Copy every line of the listing that holds the string "computer".

• • • • • • •

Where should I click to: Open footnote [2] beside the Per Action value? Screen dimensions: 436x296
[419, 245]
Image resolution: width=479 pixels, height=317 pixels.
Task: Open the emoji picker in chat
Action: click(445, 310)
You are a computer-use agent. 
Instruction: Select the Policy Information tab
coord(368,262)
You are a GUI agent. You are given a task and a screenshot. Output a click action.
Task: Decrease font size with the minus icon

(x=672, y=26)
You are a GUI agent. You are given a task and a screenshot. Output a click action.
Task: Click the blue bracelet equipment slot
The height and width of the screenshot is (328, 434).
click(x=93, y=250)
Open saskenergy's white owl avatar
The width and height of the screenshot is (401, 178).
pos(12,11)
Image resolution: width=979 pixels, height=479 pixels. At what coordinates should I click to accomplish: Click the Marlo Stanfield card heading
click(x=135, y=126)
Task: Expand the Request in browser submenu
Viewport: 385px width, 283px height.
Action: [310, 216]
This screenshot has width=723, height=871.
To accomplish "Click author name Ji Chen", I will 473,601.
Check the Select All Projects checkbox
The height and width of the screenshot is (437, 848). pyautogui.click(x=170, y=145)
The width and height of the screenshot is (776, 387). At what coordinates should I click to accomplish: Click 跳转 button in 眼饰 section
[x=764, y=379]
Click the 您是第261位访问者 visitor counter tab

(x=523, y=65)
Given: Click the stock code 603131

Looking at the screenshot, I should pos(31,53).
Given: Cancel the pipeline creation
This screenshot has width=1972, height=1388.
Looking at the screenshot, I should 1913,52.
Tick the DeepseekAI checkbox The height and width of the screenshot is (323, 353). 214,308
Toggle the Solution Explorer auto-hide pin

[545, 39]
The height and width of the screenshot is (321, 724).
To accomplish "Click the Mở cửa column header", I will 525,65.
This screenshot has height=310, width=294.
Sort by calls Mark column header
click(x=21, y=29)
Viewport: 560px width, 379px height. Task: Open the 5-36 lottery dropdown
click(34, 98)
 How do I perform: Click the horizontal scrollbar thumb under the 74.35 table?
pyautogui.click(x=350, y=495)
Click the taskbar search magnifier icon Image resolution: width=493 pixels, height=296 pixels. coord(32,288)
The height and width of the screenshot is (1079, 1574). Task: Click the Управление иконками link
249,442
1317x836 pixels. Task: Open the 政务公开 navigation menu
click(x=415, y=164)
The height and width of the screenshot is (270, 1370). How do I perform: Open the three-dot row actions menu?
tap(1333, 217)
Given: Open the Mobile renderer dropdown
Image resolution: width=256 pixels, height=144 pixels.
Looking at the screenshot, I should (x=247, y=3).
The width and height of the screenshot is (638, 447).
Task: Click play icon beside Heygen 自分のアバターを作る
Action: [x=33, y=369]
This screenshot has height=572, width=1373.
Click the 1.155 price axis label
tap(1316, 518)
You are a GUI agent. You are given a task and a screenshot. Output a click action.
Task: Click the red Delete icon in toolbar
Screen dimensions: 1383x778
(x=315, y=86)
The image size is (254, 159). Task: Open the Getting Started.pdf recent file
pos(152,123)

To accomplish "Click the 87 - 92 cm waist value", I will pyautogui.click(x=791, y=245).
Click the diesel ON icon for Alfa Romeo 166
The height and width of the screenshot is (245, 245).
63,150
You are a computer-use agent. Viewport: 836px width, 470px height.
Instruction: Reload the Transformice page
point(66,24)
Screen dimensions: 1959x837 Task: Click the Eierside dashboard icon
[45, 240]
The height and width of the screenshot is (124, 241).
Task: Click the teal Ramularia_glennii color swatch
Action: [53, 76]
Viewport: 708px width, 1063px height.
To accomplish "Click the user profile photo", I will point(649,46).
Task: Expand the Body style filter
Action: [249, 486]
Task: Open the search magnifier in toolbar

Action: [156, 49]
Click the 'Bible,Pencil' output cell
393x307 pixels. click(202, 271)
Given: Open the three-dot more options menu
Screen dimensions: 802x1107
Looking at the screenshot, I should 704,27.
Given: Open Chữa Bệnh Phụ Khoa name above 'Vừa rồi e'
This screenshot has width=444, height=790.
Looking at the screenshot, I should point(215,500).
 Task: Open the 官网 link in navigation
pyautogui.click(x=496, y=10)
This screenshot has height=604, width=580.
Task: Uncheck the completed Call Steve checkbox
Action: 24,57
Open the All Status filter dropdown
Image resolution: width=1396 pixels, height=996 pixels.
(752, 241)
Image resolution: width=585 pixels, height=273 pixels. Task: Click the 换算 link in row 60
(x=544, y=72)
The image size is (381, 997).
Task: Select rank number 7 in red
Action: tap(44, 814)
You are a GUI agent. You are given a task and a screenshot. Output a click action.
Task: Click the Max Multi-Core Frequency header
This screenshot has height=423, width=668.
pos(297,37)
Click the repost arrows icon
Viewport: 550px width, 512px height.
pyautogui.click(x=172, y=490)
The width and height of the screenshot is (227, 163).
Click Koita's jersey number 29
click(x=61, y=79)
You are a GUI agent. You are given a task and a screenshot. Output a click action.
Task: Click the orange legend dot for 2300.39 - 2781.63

• • • • • • •

● **Task solution**
You are a computer-use agent. 
You are a computer-use agent. Viewport: 836px width, 470px height.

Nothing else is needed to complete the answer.